All specimens of Majungasaurus have been recovered from the Maevarano Formation in the Mahajanga Province in northwestern Madagascar. Most of these, including all of the most complete material, came from the Anembalemba Member, although Majungasaurus teeth have also been found in the underlying Masorobe Member and the overlying Miadana Member. While these sediments have not been dated radiometrically, evidence from biostratigraphy and paleomagnetism suggest that they were deposited during the Maastrichtian stage, which lasted from 70 to 66 Ma (million years ago). Majungasaurus teeth are found up until the very end of the Maastrichtian, when all non-avian dinosaurs became extinct.
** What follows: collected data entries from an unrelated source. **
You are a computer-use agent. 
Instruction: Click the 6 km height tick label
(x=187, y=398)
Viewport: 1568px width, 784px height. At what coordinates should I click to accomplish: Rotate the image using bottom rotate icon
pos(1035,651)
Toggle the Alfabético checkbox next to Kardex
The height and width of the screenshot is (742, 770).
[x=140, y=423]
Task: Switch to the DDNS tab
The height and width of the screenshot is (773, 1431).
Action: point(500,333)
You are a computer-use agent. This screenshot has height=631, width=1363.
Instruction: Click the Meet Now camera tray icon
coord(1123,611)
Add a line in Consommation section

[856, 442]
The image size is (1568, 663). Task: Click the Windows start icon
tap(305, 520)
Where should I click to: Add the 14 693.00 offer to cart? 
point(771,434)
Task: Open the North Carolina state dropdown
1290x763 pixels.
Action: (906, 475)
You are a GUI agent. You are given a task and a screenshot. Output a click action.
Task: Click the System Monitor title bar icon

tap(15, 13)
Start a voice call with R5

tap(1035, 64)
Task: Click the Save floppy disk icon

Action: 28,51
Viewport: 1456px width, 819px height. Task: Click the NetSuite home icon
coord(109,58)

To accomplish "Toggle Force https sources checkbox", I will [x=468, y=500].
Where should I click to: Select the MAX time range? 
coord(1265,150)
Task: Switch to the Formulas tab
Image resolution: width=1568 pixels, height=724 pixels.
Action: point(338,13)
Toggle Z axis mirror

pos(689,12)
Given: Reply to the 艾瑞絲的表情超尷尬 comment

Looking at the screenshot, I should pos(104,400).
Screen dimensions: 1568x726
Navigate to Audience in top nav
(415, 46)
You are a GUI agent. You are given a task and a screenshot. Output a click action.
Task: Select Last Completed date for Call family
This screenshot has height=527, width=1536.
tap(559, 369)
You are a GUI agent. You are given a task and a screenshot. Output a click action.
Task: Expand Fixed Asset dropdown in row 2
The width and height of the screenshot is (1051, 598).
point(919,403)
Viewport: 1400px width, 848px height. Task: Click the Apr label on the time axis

Then as now, Madagascar was an island, having separated from the Indian subcontinent less than 20 million years earlier. It was drifting northwards but still 10–15° more southerly in latitude than it is today. The prevailing climate of the time was semi-arid, with pronounced seasonality in temperature and rainfall. Majungasaurus inhabited a coastal flood plain cut by many sandy river channels. Strong geological evidence suggests the occurrence of periodic debris flows through these channels at the beginning of the wet season, burying the carcasses of organisms killed during the preceding dry season and providing for their exceptional preservation as fossils. Sea levels in the area were rising throughout the Maastrichtian, and would continue to do so into the Paleocene Epoch, so Majungasaurus may have roamed coastal environments like tidal flats as well. The neighboring Berivotra Formation represents the contemporaneous marine environment.
Besides Majungasaurus, fossil taxa recovered from the Maevarano include fish, frogs, lizards, snakes, seven distinct species of crocodylomorphs, five or six species of mammals, Vorona and several other birds, the possibly flighted dromaeosaurid Rahonavis, the noasaurid Masiakasaurus and two titanosaurian sauropods, including Rapetosaurus. Majungasaurus was by far the largest carnivore and probably the dominant predator on land, although large crocodylomorphs like Mahajangasuchus and Trematochampsa might have competed with it closer to water.
Majungasaurus was a main focus of the fifth episode of the mini-series When Dinosaurs Ruled hosted by Jeff Goldblum. It also featured in the pilot episode of Jurassic Fight Club, in which its cannibalistic behavior was explored. In both series, the animal was referred to as Majungatholus. It was properly referred to as Majungasaurus in the third episode of BBC's Planet Dinosaur, in which its killing technique as well as its cannibalistic nature were explored.